Why? According to an ESPN report on the debacle (oh, and it was a debacle—we’re getting to that), the NBA Players Association said in a statement that “[i]t was the absence of a consensus by prospective players likely to be affected that led to” the draft not being broadcast. I am calling this the Kevin Love Rule. Love has been at the center of the recent turmoil in Cleveland. He is, frankly, a fringe All-Star. Maybe he didn’t want to be Mr. Irrelevant on national television. Maybe he vetoed the broadcast.
Is that unfair to Kevin Love? Is that unfounded speculation? The league could stop people like me from making assumptions like that by TELEVISING THE DAMN DRAFT.
An omerta-level vow of silence was taken by Curry and James to not reveal at what point in the draft any of the players were picked. This led to an excruciating piece of television that would have been funny if it wasn’t so totally unnecessary: TNT’s Ernie Johnson, who either wasn’t prepped that James and Curry were going to keep their picks to themselves or didn’t care that they would, repeatedly asked the two captains who they picked, only to get shut down by his subjects. It was, in the words of one of my colleagues, “the inverse of whatever cool and interesting is.”
I cannot stress how weird this was: Johnson asking a question over and over, while LeBron and Steph light-heartedly but really adamantly deflected. Does Kevin Love really loom this large? Does Damian Lillard? Are the bylaws of the NBPA so complex that they couldn’t be overruled? They’re NBA ALL-STARS, not kids wearing orthopedic shoes in eighth grade. Take one for the team!

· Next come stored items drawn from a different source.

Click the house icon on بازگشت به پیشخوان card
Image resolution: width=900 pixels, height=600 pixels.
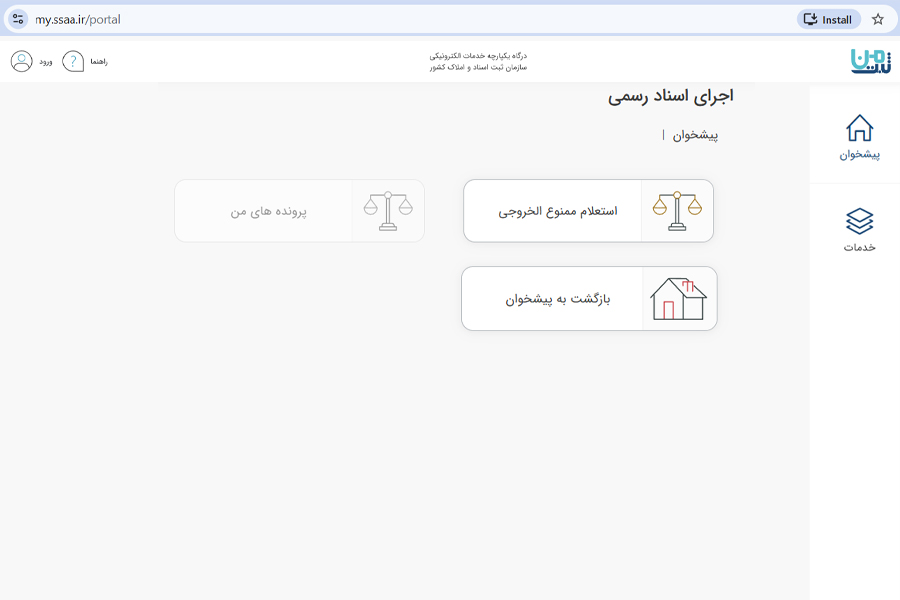[x=679, y=298]
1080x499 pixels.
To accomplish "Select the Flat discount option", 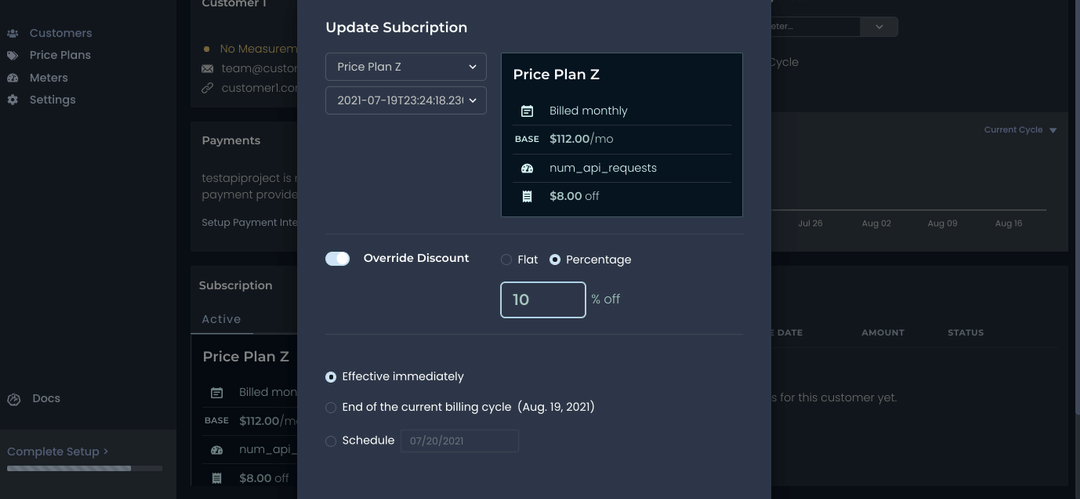I will click(507, 260).

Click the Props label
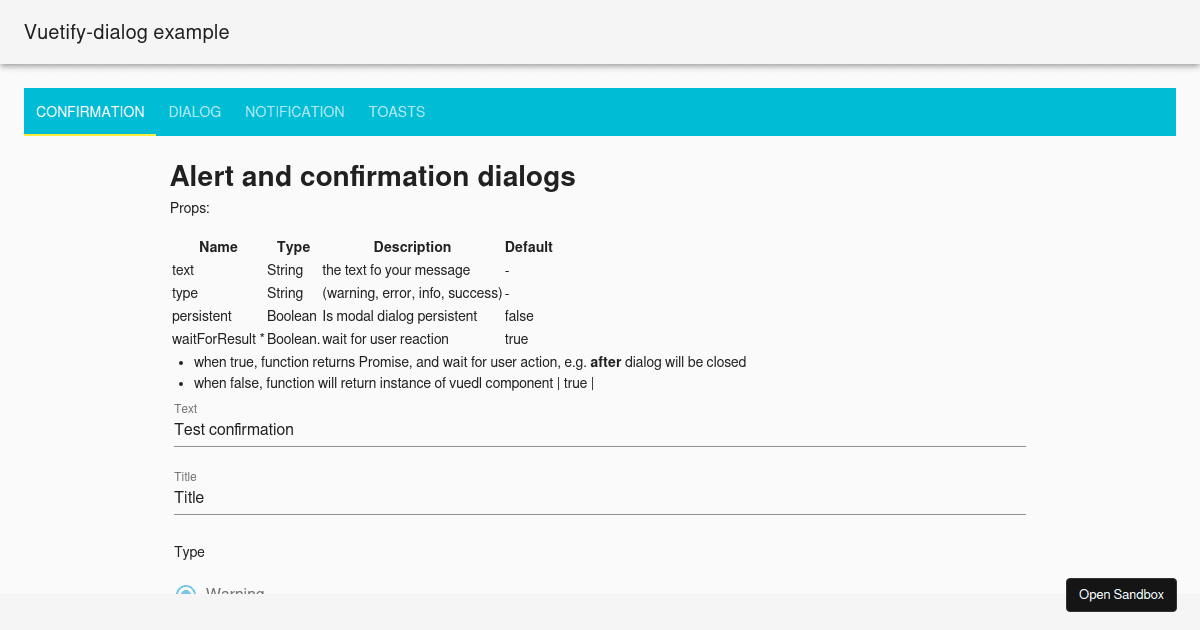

Look, the NBA All-Star Game is supposed to be fun. The players don’t take it seriously, and the fans watch for just the alley-oops. Conference supremacy doesn’t matter, and teams don’t get home court based on who wins the midseason exhibition. It has one purpose: entertainment.
The league tried to do something interesting and different and fun, and then somehow screwed it up in the presentation. I wouldn’t care if I hadn’t been begged to care in the first place. Is there a worse feeling than that? (Don’t answer that.)
As for the teams, LeBron has a better squad, IMO. He also took all the air out of the beef/drama story line by selecting his former teammate Kyrie Irving, his current teammate (for now) Kevin Love, and warring former teammates Kevin Durant and Russell Westbrook. He also has the Pelicans’ frontcourt and the Wizards’ backcourt. I’d love to find out how he arrived at this roster, but we’ll never know. Until someone leaks it.